_Consigne_: D'après l'extrait sur la naturalisation facilitée en Suisse, combien de naturalisations facilitées ont été enregistrées au total en 2008 ?

_Extrait du texte_:
La naturalisation facilitée est possible notamment pour les conjoints étrangers d'un citoyen suisse ainsi que pour les enfants de nationalité étrangère d'un parent suisse.

Si cette procédure relève des compétences de la Confédération, le canton concerné est tout de même entendu avant la décision finale. La loi actuelle sur la nationalité ne prévoit pas de régime spécial pour les étrangers de la troisième génération, mais les cantons restent libres d'inscrire dans leur droit des dispositions moins strictes, pour autant qu'elles ne débordent pas le cadre juridique fédéral.

À l'issue du scrutin du 12 juin 1994, les cantons de Berne, de Fribourg, de Genève, du Jura, de Neuchâtel et de Vaud ont signé, le 16 décembre 1994, une convention de réciprocité sur les conditions cantonales requises pour la naturalisation des jeunes étrangers, à laquelle le canton de Zurich a adhéré par la suite. Les cosignataires se sont notamment engagés à prévoir une procédure simplifiée en matière de naturalisation des candidats âgés de 16 à 25 ans ainsi qu'à reconnaître les années de résidence des jeunes étrangers dans un autre canton signataire. Depuis, d'autres cantons ont adopté des dispositions facilitant la naturalisation des jeunes étrangers.

1.6

Naturalisation facilitée: les chiffres actuels

En application de l'art. 38, al. 1, Cst., la loi sur la nationalité prévoit une procédure de naturalisation facilitée pour les catégories de personnes suivantes: les conjoints étrangers de ressortissants suisses (art. 27 et 28 LN), les enfants étrangers dont l'un des parents est ressortissant suisse (art. 31a, 31b, 58a et 58c LN), les personnes dont la nationalité suisse a été admise par erreur (art. 29 LN) et les enfants apatrides (art. 30 LN).

Depuis 2003, le nombre annuel de naturalisations facilitées est resté plus ou moins stable. En 2008, il s'est élevé à 9425 au total, dont 7476 naturalisations de conjoints étrangers de ressortissants suisses. Ces personnes provenaient principalement d'Allemagne, d'Italie et de France.

Ces dernières années, le nombre de naturalisations facilitées de mineurs a varié entre 670 et 830 (dont 700 en 2008), et entre 10 000 et 15 000 pour ce qui est des naturalisations ordinaires (13 864 en 2008)10. Cette statistique ne permet toutefois pas d'établir quelle est la proportion d'étrangers de troisième génération.

Faute de relevés statistiques spécifiques, on ne peut que se livrer à des suppositions pour ce qui est du nombre de personnes qui pourraient bénéficier de ce nouveau régime de naturalisation. En 2008, 19 605 enfants de nationalité étrangère sont nés

10

Cf. statistique de l'ODM, tableau no 672_00CH_A_D_2002-12_12M R, du 13.08.2009.

_Données fournies_:

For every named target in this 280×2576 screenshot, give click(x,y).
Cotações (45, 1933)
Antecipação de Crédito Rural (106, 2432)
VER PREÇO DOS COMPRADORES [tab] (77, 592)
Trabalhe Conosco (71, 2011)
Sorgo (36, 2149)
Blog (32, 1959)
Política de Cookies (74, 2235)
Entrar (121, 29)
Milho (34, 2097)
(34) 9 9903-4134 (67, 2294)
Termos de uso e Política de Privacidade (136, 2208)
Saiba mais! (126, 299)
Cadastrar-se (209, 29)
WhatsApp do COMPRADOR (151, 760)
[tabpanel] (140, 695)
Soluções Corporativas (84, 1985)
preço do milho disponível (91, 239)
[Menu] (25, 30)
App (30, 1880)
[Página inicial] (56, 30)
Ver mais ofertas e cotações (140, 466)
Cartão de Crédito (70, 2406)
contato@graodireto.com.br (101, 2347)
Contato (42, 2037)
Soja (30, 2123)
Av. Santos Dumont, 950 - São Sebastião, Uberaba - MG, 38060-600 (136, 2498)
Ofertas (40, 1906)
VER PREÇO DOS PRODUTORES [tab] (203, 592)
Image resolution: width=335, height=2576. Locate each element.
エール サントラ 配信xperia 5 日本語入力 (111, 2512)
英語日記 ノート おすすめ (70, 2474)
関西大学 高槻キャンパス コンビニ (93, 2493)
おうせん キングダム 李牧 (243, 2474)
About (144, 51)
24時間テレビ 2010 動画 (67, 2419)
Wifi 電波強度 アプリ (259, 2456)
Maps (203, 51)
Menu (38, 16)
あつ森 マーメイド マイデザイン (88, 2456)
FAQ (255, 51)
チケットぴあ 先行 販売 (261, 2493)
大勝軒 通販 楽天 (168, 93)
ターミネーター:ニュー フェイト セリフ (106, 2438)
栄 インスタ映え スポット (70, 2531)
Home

_Corrigé_: En 2008, on compte 9425 naturalisations facilitées au total.